Eine Weile ruckelt der Bus die Weidenallee entlang, vorbei an Restaurants, Geschäften, Wohn- und Bürohäusern, dann bremst er plötzlich auf der Höhe meines Lieblingslokals, einem indischen Imbiss mit Plastikdecken und Plastikblumen auf den Stehtischen. Stau. Mitten auf dem Bürgersteig steht ein Pärchen eng umschlungen und küsst sich. Er ist groß, bullig und in Lederkluft, sie klein und zierlich und trägt rosafarbene Leggings, dazu sexy Highheels. Ich kann nicht anders und fange hysterisch an zu kichern.

»Darf ich auch mitlachen?«, mischt sich mein Sitznachbar ein.

»Ich sehe da draußen gar nichts Lustiges.«

»Ich eigentlich auch nicht«, weiche ich aus und denke, genau das ist des Rätsels Lösung! Typen – so kann man es auch in den Heften nachlesen, die immer bei Tini herumliegen – stehen auf kleine, hilflose Wesen, die sie anhimmeln. Angeblich weckt das ihre Beschützerinstinkte. Wenn Alex nur halbwegs in die Kategorie normaler Kerl fällt – wovon ich bei seiner Herzensbrecher-Optik ausgehe –, könnte ich ihn mit dieser Methode vielleicht für mich gewinnen. Beispielsweise sinke ich ohnmächtig vor seine Füße und er wird mich aufsammeln. Oder ich stehe tränenüberströmt am Schultor und er wird mich trösten. Vielleicht leiht Tini mir zu diesem Zweck sogar ihren Steppjackentraum in Quietschrosa.

»Guck mich mal an«, dringt die Stimme des Gelockten an mein Ohr.

»Wozu?«, entgegne ich und fixiere weiterhin das Prototyp-Pärchen.

»Ich weiß nicht … Irgendwie erinnerst du mich an eine berühmte Hollywoodschauspielerin. Ich komme bloß nicht auf den Namen.«

»Ich?«, frage ich, als wäre ich nicht das einzige Mädchen an seiner Seite.
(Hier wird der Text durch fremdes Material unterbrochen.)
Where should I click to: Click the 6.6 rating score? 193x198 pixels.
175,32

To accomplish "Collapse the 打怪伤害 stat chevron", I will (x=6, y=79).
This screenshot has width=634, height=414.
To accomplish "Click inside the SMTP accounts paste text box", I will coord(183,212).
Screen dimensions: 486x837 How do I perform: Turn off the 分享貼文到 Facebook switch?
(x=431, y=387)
»Ja, du! Du hast nämlich eine sehr markante Nase.«

»Vielen Dank, dass du mich daran erinnerst.« Eher gekränkt als geschmeichelt drehe ich mich zur Seite und richte meinen Blick wieder nach draußen. Seit mir im zarten Alter von elf Jahren zum ersten Mal mein römisches Hakennasenmodell aufgefallen ist, leide ich darunter. Und bin um jeden Tag froh, an dem keine gemeinen Sprüche kommen.
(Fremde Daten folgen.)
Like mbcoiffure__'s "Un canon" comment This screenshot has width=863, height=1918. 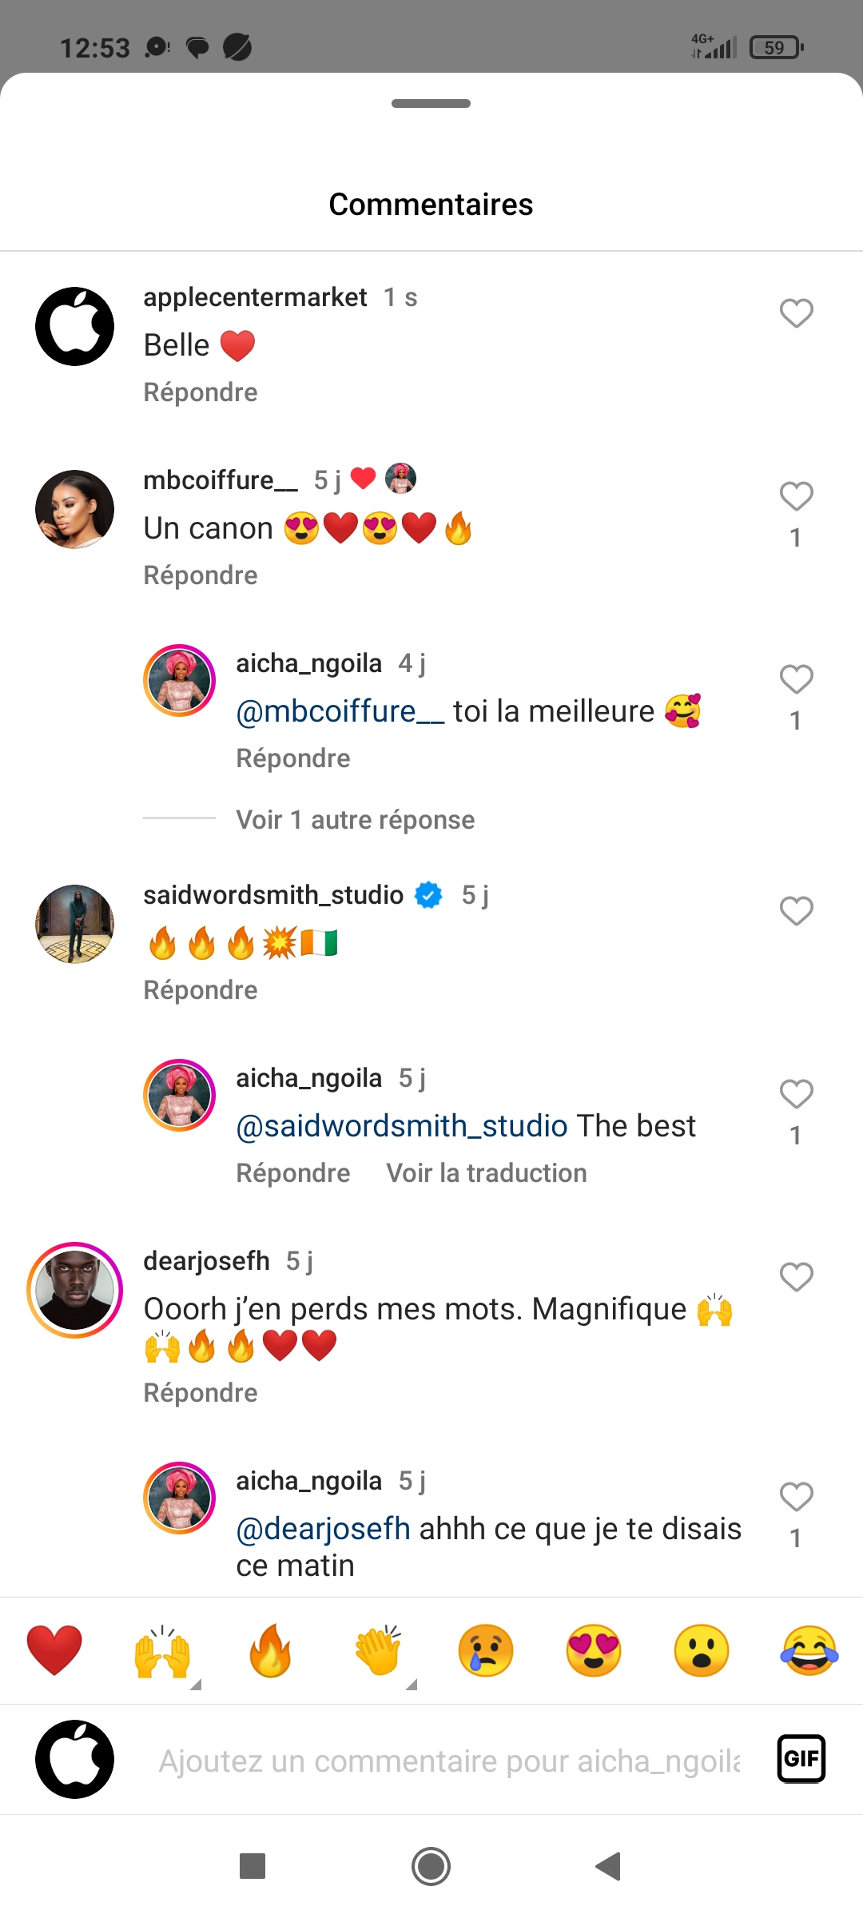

»Aber sie gefällt mir nun mal! Weißt du, dass du ein richtiges Charaktergesicht hast? Eins, das man nicht so schnell vergisst?«

Das reicht. Nie im Leben meint er ernst, was er gerade von sich gibt. Jungs machen vielleicht Tini Komplimente, nicht jedoch mir, dem Mädchen mit dem köterbeigen Haar und der Hakennase.
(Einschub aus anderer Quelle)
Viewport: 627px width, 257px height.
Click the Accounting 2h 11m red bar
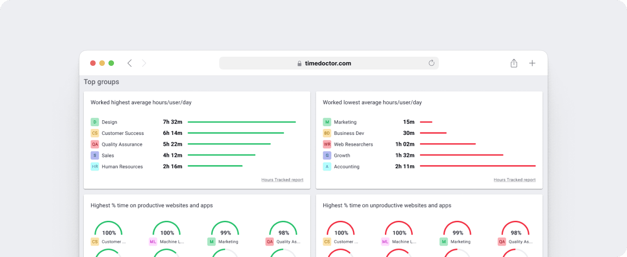point(477,166)
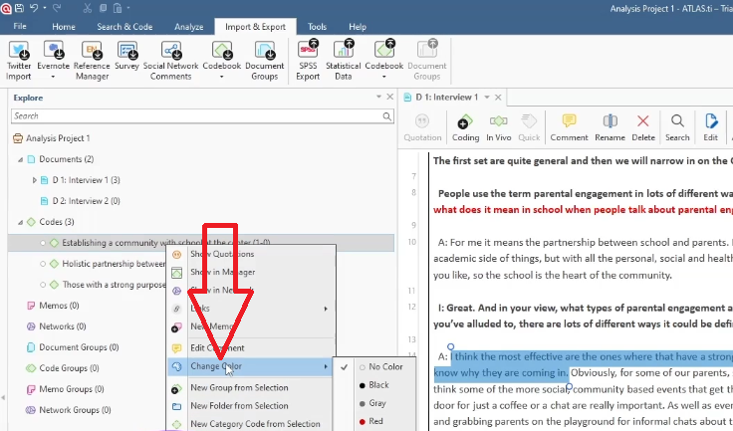This screenshot has width=733, height=431.
Task: Select the No Color option
Action: coord(385,367)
»Es war ausgesprochen nett von dir, dass du mir meine Monatskarte gebracht hast«, sage ich und fahre schwungvoll herum, »nur müssen wir uns deswegen jetzt nicht stundenlang unterhalten, okay?«

»Wieso? Was spricht dagegen? Bevor wir hier bloß nebeneinanderhocken und uns langweilen …«

»Ich langweile mich aber nicht und verarschen lasse ich mich schon gar nicht.«

Der Typ sieht mich erstaunt an. »Hör mal … Ich hab’s wirklich nicht nötig, Mädchen zu verscheißern!«

»Umso besser. Dann hätten wir das ja geklärt. Lässt du mich mal durch?«

Ich stehe auf, und weil der Typ so gar keine Anstalten macht, sich zu erheben, klettere ich geschickt über seine Knie. Wie gut, dass ich an der nächsten Station endlich aussteigen kann.

»Tschüss«, presse ich hervor. »Und vielen Dank noch mal.«

»Ciao. Auf dass wir uns bald wiedersehen!« Er lächelt. »Du weißt ja: Man trifft sich immer zweimal im Leben.«

Du hast doch komplett einen an der Waffel, denke ich, als der Bus endlich abbremst und die Türen aufgehen.